Abimayu hanya bisa menarik nafas.
"Baiklah. Papa hanya takut kamu terlalu nyaman dengan pekerjaan itu dan tidak mau lagi meneruskan perusahaan papa." Ungkap Abi mengutarakan kecemasan nya.
"Kan ada Anisa." Ucap Alina dengan senyum mengembang sambil melirik ke arah adik nya itu.
"Ih.. kok Nisa? Gak. Gak mau. Nisa gak mau pusing kayak papa mikirin perusahaan. Nisa kan punya cita-cita sendiri." Ucap Anisa ketus.
Melihat raut wajah Anisa, Alina terbahak. Memang sangat lucu bagi Alina jika melihat wajah adik nya yang sedang cemberut seperti itu.
"Kakak kok ketawa sih?" Ketus Anisa.
"Lucu aja lihat wajah kamu. Udah gede tapi kalau ngambek kayak anak TK." Alina tidak bisa menahan tawa.
" Lagian Kakak cuma bercanda, Nisa. Kakak kan sudah janji sama mama papa, akan meneruskan perusahaan. Gak mungkin dong kakak ingkar janji sama orang tua."
Mendengar pernyataan Alina, wajah Anisa baru kembali seperti semula.
"Oh iya kak, nanti selesai kakak mengajar kita jalan-jalan yuk ke mall. Udah lama kan kita gak jalan bareng. Sekalian Nisa mau kenalin kakak sama pacar Nisa."
"Selesai mengajar ya?" Alina tampak berpikir sejenak.
"Kayaknya gak bisa deh Nis. Kakak udah ada janji sama Adam mau cari buku buat persiapan kuliah Kakak lagi." Lanjut Alina.

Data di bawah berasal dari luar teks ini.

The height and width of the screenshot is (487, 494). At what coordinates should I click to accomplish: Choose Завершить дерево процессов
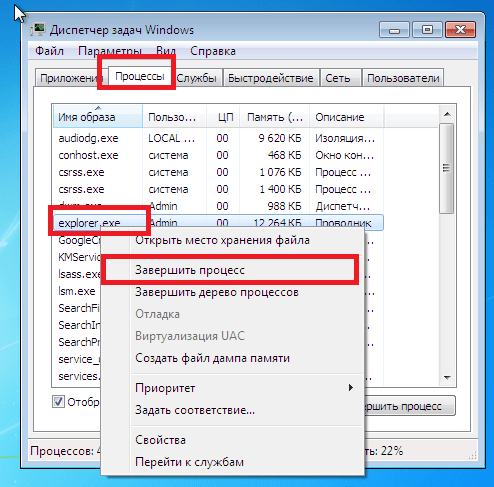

"Ya.. kakak selalu aja gitu. Kenapa sih selalu bareng sama kak Adam? Kalian pacaran ya?" Tebak Anisa membuat Alina terbahak.

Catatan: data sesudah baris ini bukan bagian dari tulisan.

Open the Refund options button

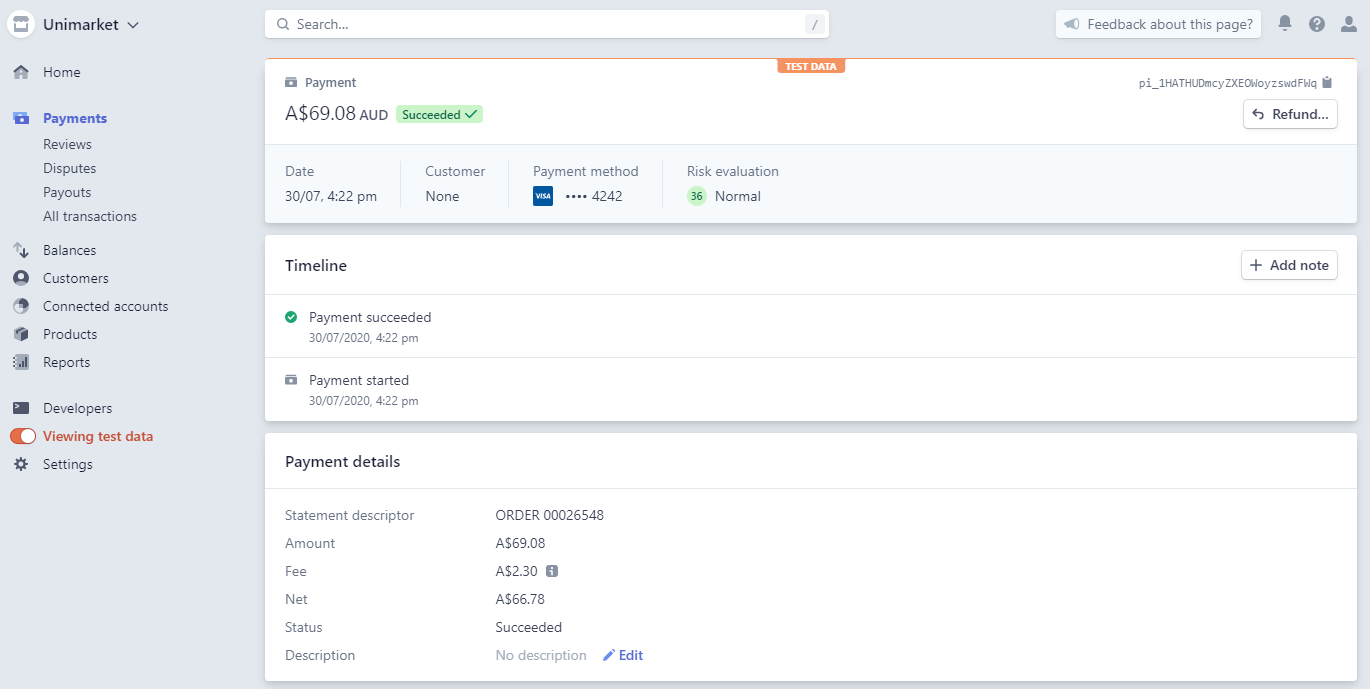tap(1290, 114)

"Kakak? Pacaran sama kak Adam? Ngawur kamu Nis." Bantah Alina.
"Habisnya kakak kemana-mana selalu sama kak Adam. Padahal Anisa pengen banget kakak kenalan sama pacar Anisa. Mama sama papa aja, udah kenalan. Tinggal kakak aja yang belum." Protes Anisa.

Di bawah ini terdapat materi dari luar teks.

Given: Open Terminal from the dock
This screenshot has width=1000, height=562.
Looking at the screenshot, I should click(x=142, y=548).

"Iya, iya.. nanti kita cari waktu yang pas ya buat quality time berdua. Setelah itu baru kamu kenalin deh pacar kesayangan kamu itu sama kakak. Gimana? Kakak juga penasaran sih."
"Tunjukin foto nya dulu aja, dek. Biar kakak gak penasaran. Kasihan." Sambung sang mama yang dari tadi menyimak pembicaraan kedua putri nya.
"Gak ah, Ma. Nanti aja Nisa ajak pacar Nisa ketemu langsung sama kak Alina." Ucap Anisa tetap tidak mau menunjukkan foto pacar nya.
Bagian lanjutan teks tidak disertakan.